* _Text_:

════════

I currently have 3 pets, my female African Bullfrog, Big Bertha, my female cranwelli pacman frog, Squish, and my male beardie, Spike.  I also live with me moms pets, which include out 4 cats (Peanut, Groucho, Gremlin, and Oreo), and her chihuahua, Yoda.  

Some of my other hobbies include playing video games, my favorites being Call of Duty, Skyrim, and Gears of War.  I also always enjoy going out with friends and of course the occasional drink out!     

That's all I can think of to say right now, if I think of more I'll be back!

----------


## Jen

*Tuesday*, tell us about your amphibians. 

How you came to keep them, mistakes/learning curves, species kept, breedings, how you found Frog Forum etc....we heard enough about you on Monday, let us hear about them frogs!

----------


## Bruce

Sorry it took so long to respond, crazy day!

Anyway, the first frog I got was Big Bertha about 4 years ago, she's a male African bullfrog.  I bought her as an impulsive buy actually, not knowing much about frogs, which is how I came to finding the forum!  Everyone here set me straight on how to care go her properly and she's doing great thanks to all of your help!

════════

* _Records_:
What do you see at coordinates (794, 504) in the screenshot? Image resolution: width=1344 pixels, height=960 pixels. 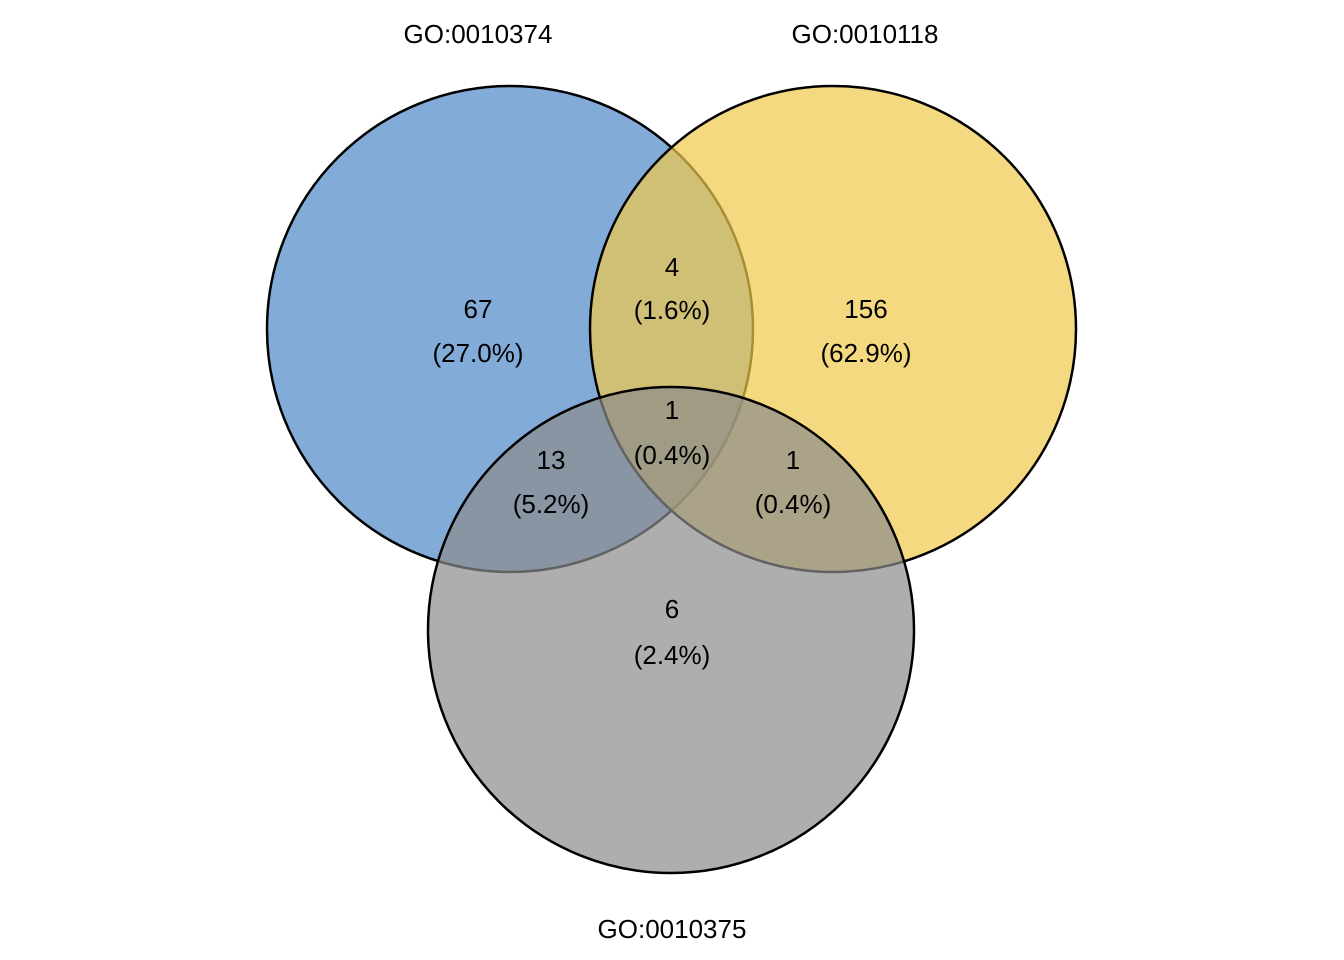 I see `region-bc-percent: (0.4%)` at bounding box center [794, 504].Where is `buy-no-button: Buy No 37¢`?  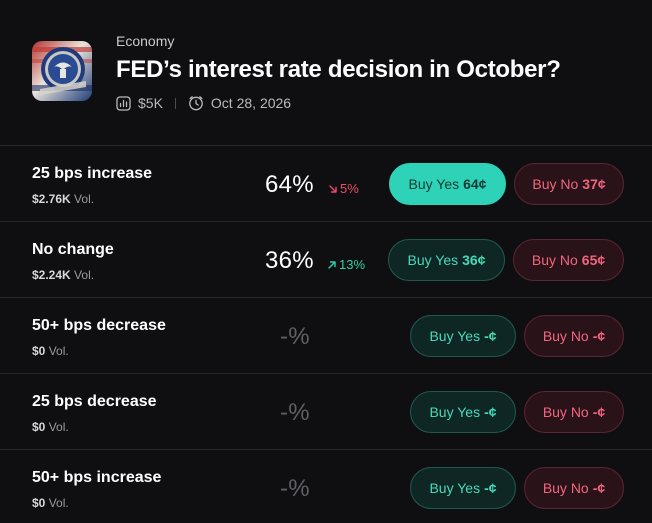 buy-no-button: Buy No 37¢ is located at coordinates (569, 184).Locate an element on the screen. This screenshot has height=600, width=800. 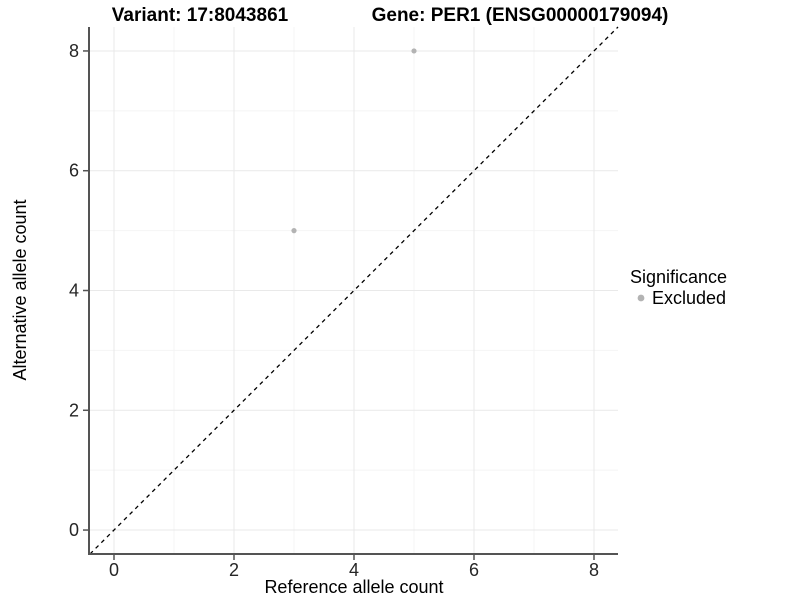
legend-label-excluded: Excluded is located at coordinates (689, 298).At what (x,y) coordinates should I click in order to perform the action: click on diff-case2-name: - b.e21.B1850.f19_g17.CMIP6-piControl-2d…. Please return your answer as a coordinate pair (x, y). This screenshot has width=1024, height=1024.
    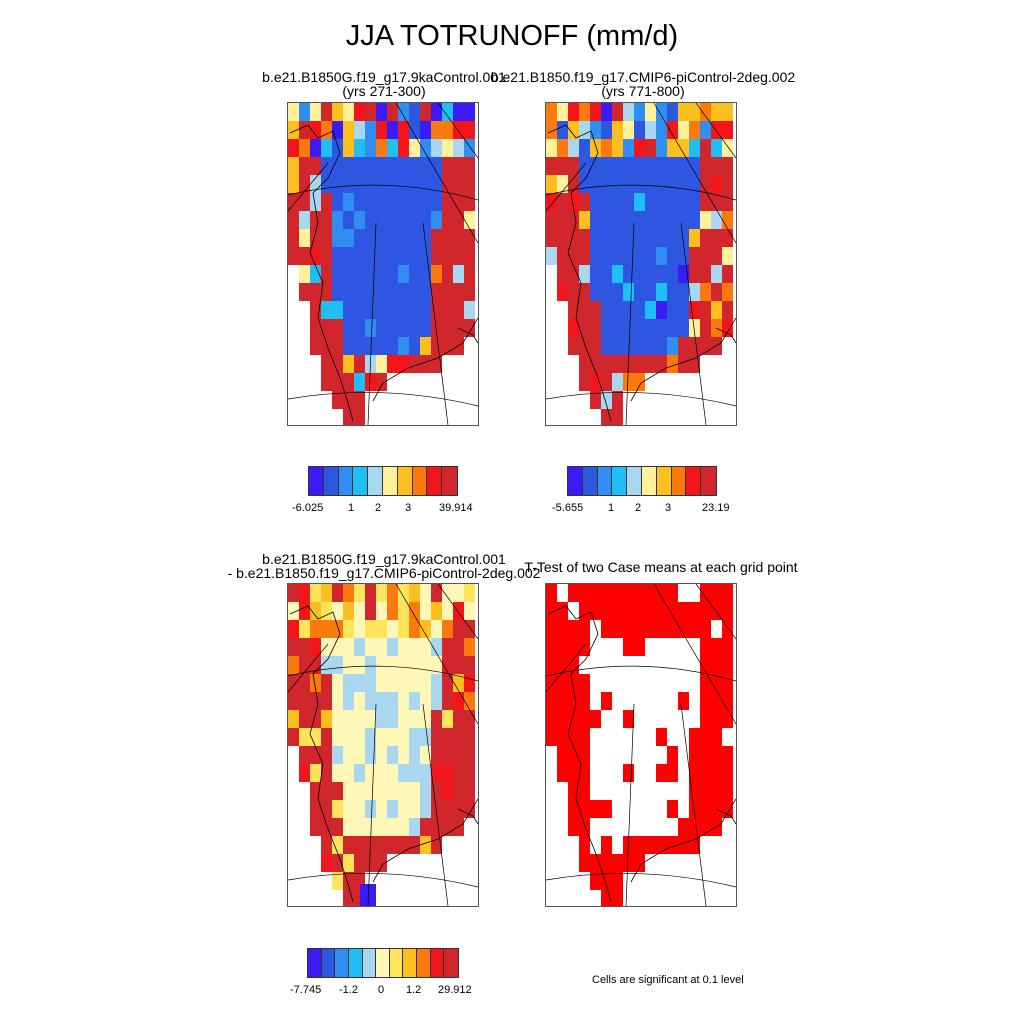
    Looking at the image, I should click on (384, 573).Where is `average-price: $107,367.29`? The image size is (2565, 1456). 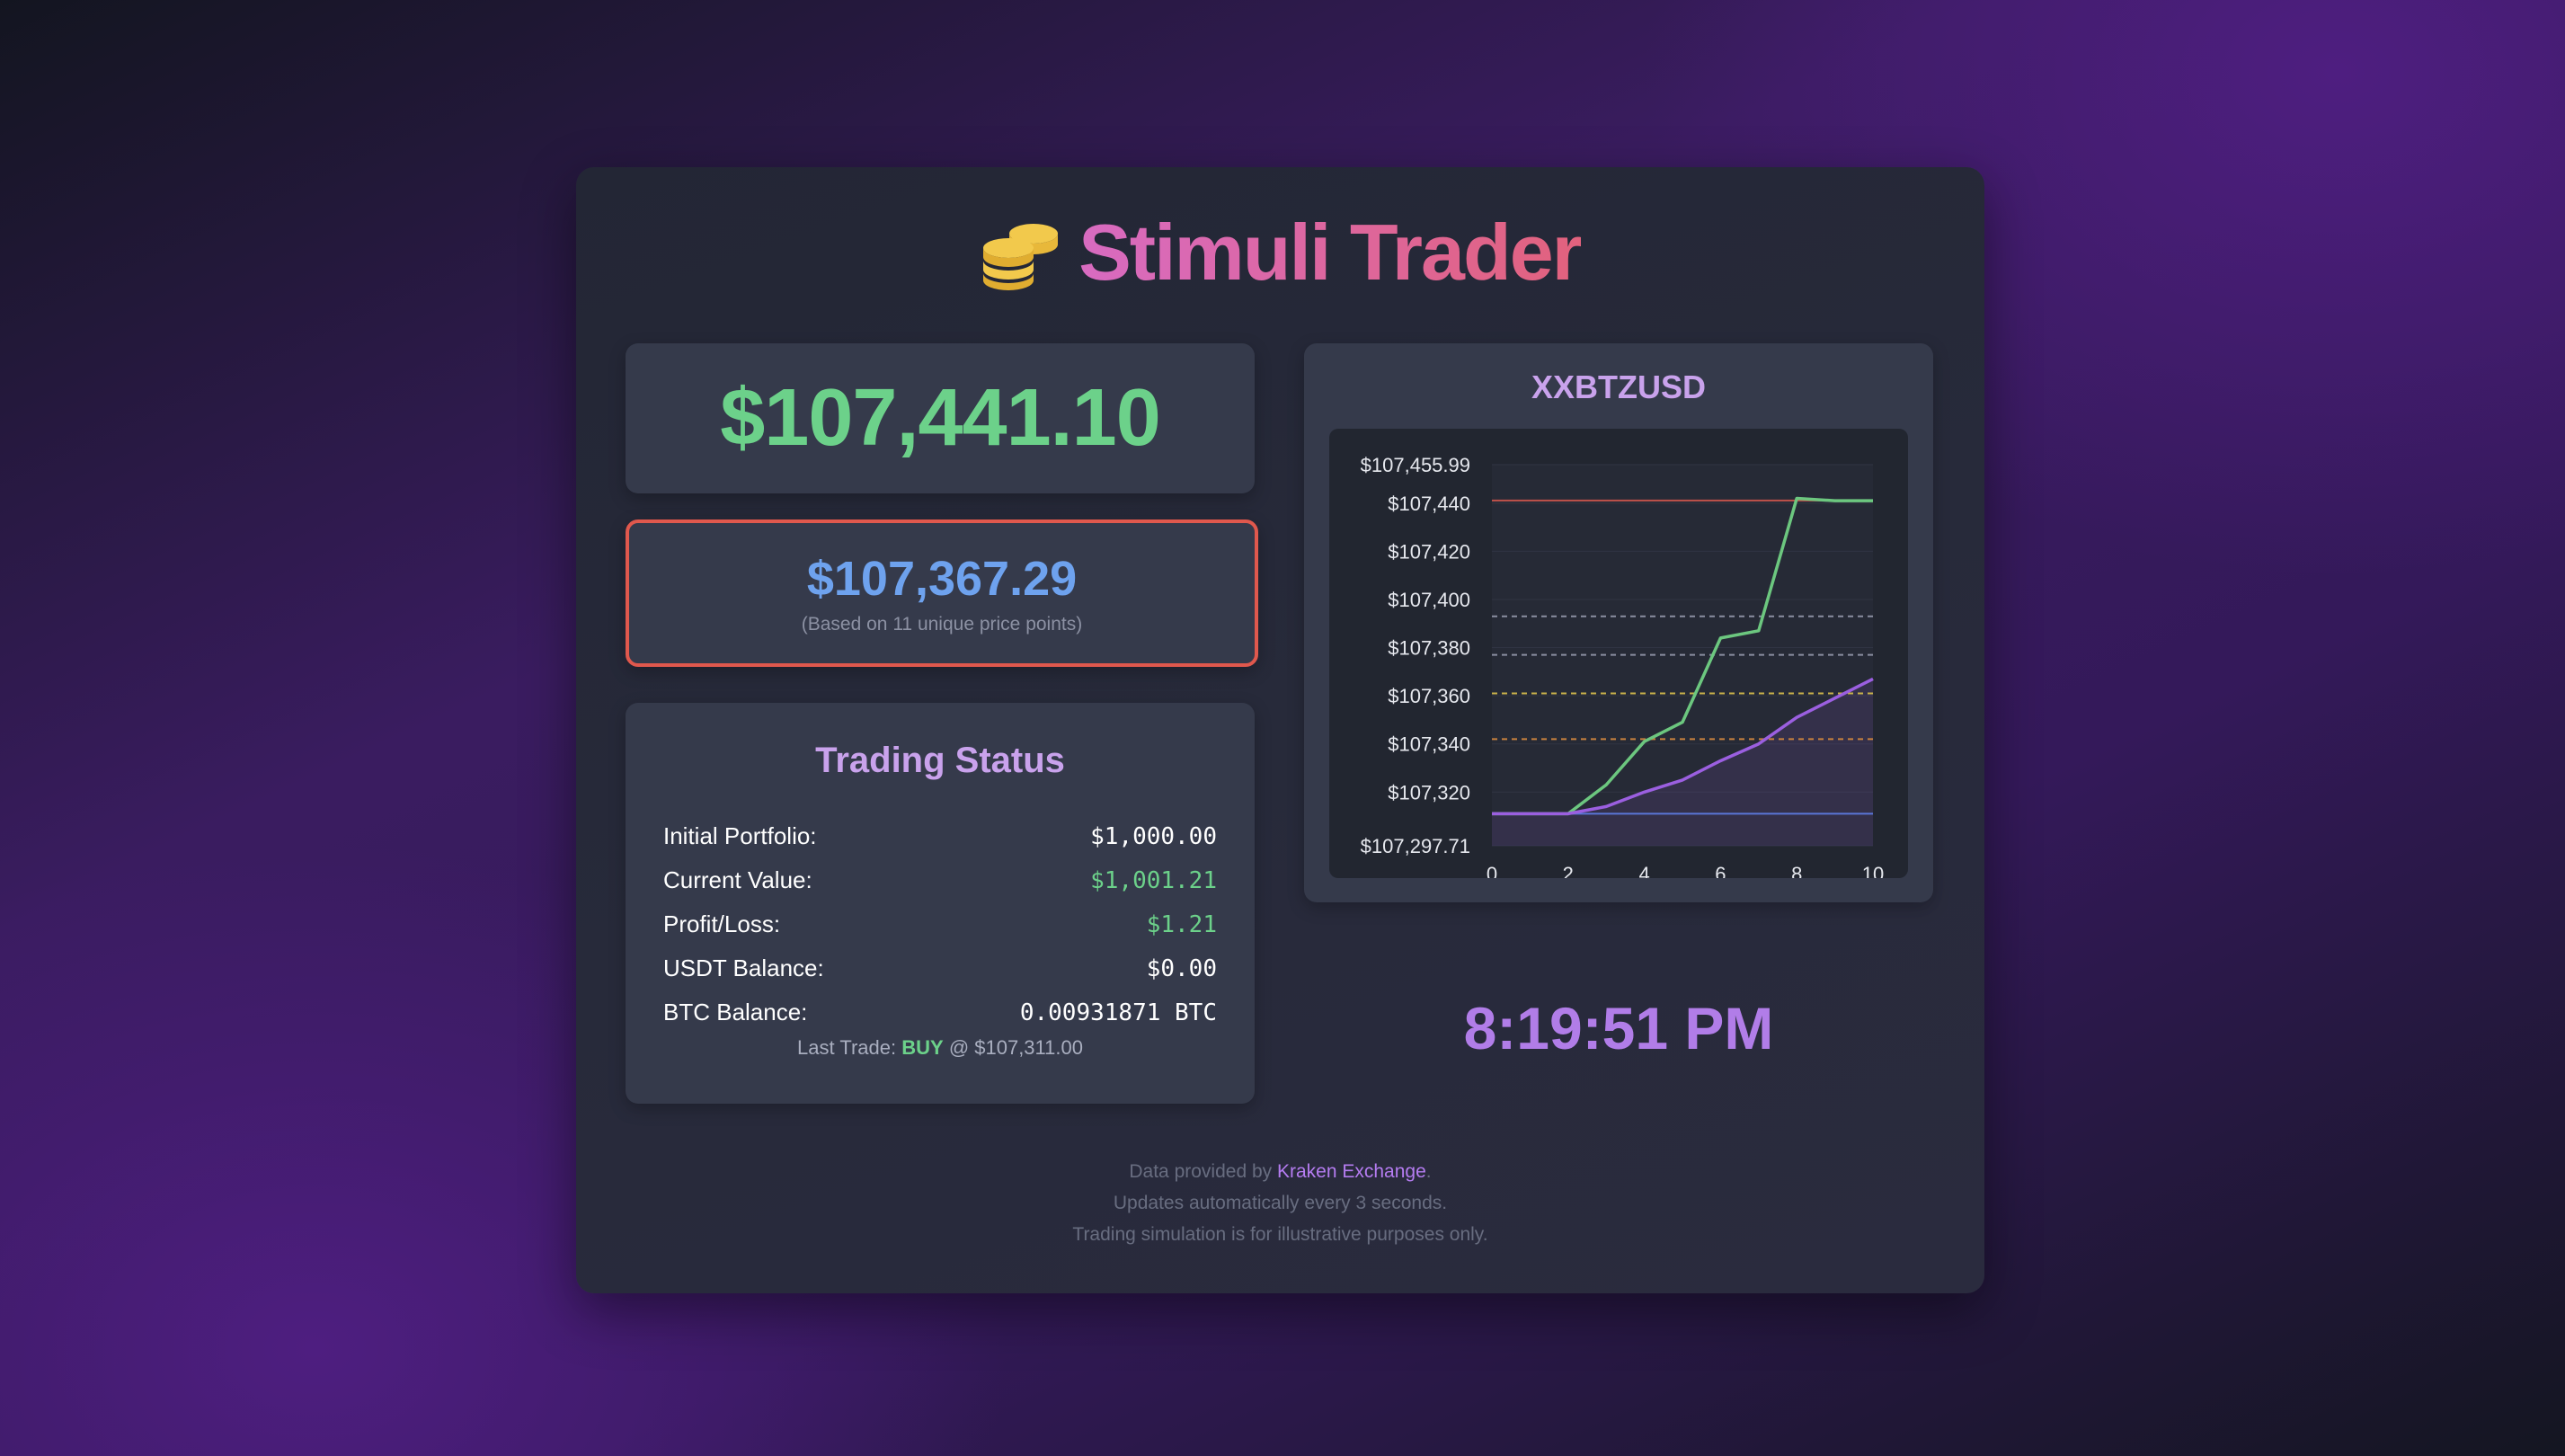
average-price: $107,367.29 is located at coordinates (942, 579).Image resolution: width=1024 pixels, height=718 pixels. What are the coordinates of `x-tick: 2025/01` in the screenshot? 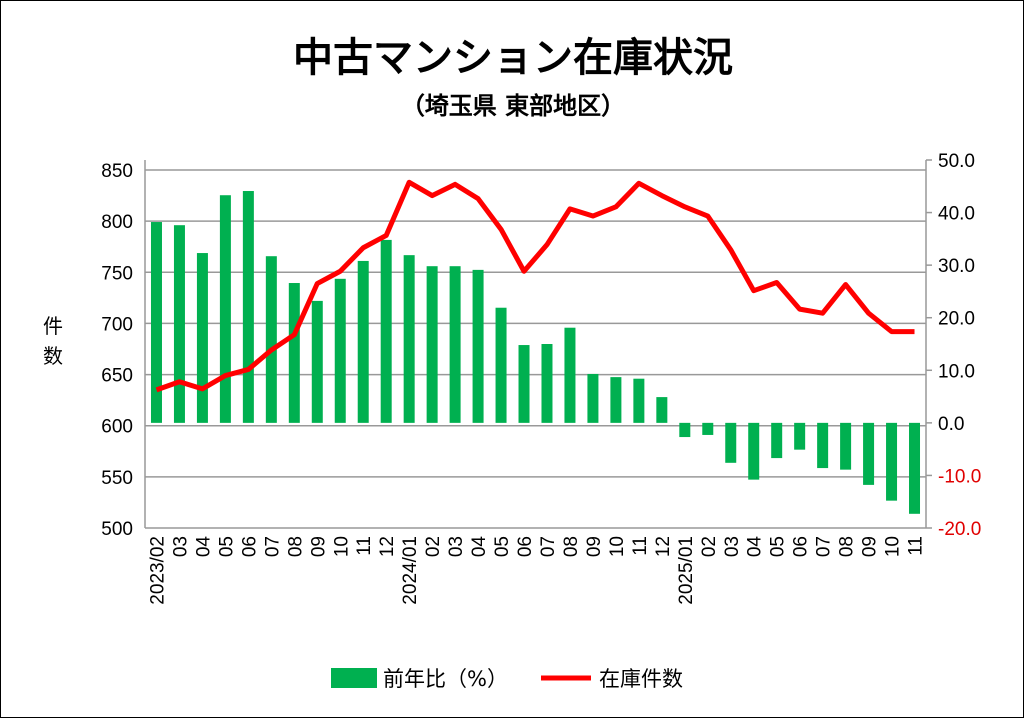 It's located at (686, 570).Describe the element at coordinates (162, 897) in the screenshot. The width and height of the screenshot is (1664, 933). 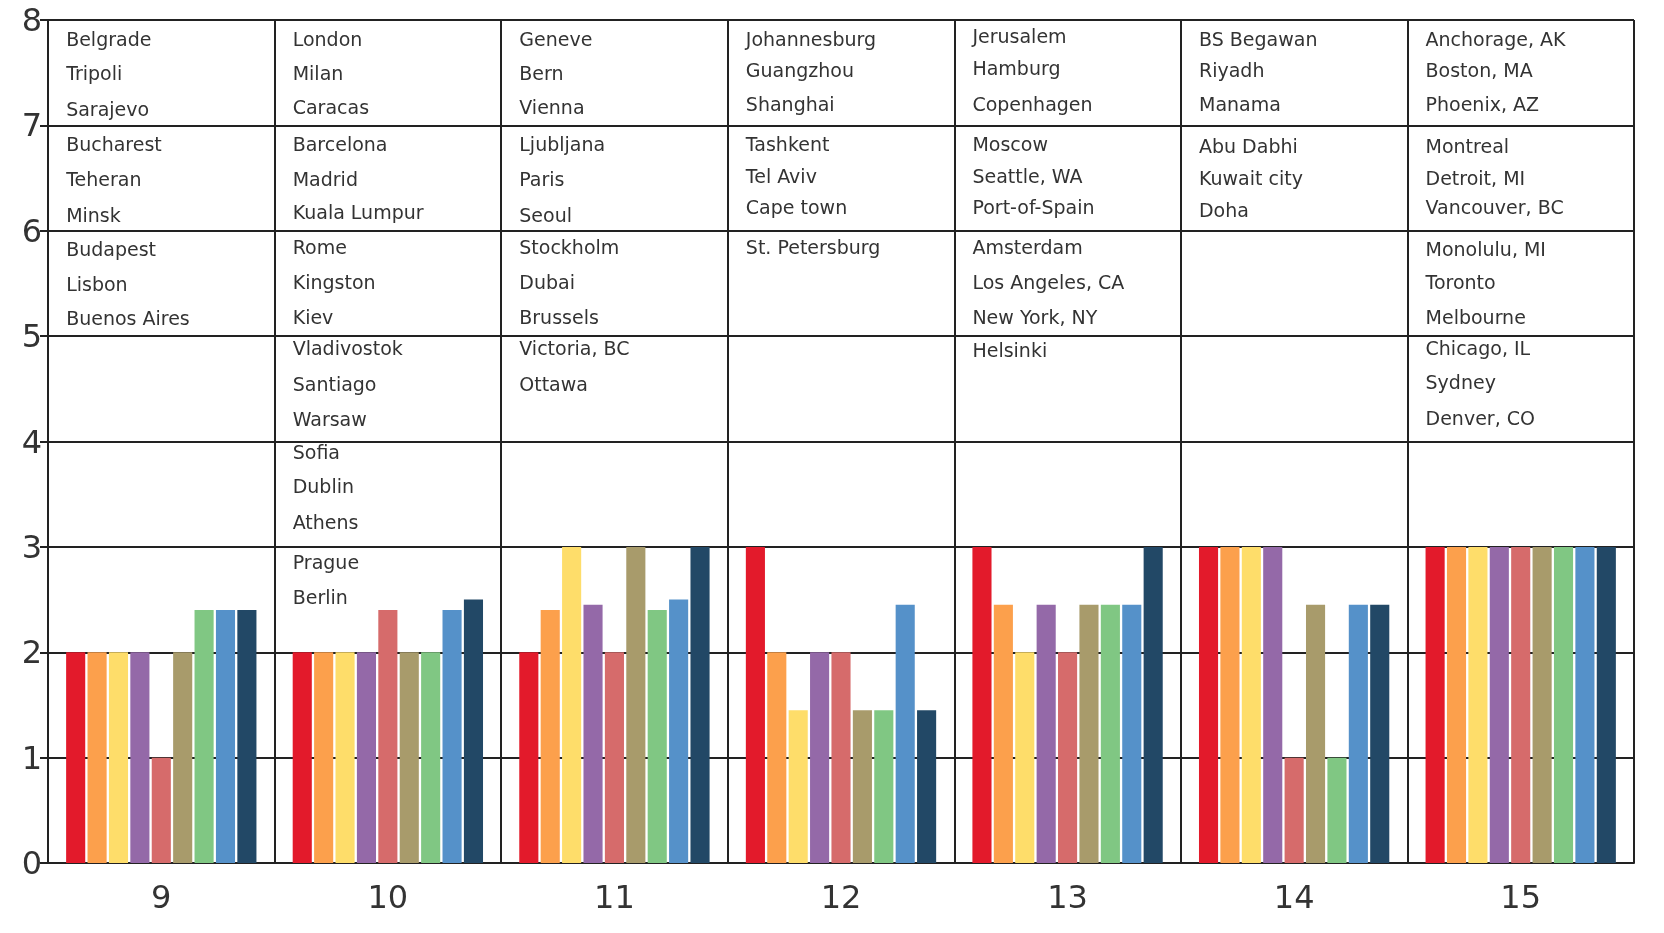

════════

* _Written task 1_:
Answer these questions from the forum thread about pet frogs, one line each.
(a) What is the name of the chihuahua?
(b) Which three video games are named as favorites?
(c) According to Bruce's post, about how long ago was Big Bertha acquired?
* _Written task 2_: Carry on the forum thread about pet frogs, starting after its final sentence.

* _Response area 1_:
(a) Yoda
(b) Call of Duty, Skyrim, and Gears of War
(c) About 4 years ago

* _Response area 2_:
My second frog is Squish, I found her being kept in awful conditions a a local petstore and just had to save her.  She's about a year and a half old and again, thanks to the advice given here is very healthy and happy!

Between them I switched from crickets to Dubia roaches, which I've gotten into breeding extensively to feed my frogs and to sell off excess. They've almost scone a pet in themselves that a also deeply care for in a weird way, haha!

----------


## Jen

*Wednesday*, show and tell. 

Wow us with your pictures/videos/sound clips.

----------


## Bruce

Bertha:








The Beardie:







Rest of the critters!:

----------


## Bruce

Bertha:








The Beardie:







Rest of the critters!:

----------


## Bruce

Oh wow, the tapatalk screwed that up! I'll post again

----------


## Bruce

The beardie:






Other critters:

----------


## Colleen/Jerrod

Thanks for sharing! Big Bertha and Squish are looking great! And all your other critters too. :-D

----------


## Bruce

On course!  And I guess tapatalk didn't screw up, just decided not to display everything and make me think it did!  Sorry for the double posts!

----------


## bshmerlie

Wow...they look very well fed.  :Smile:

----------


## Bruce

Haha! Yes, they are! :P

----------


## Heather

Love the pictures!  :Smile:  

Bruce is a great friend I met here!  :Smile:  I first met him through the purchase of dubias from him, which are doing great, btw  :Smile: . He is always thoughtful, caring, and understanding. We share frog advice and pictures often.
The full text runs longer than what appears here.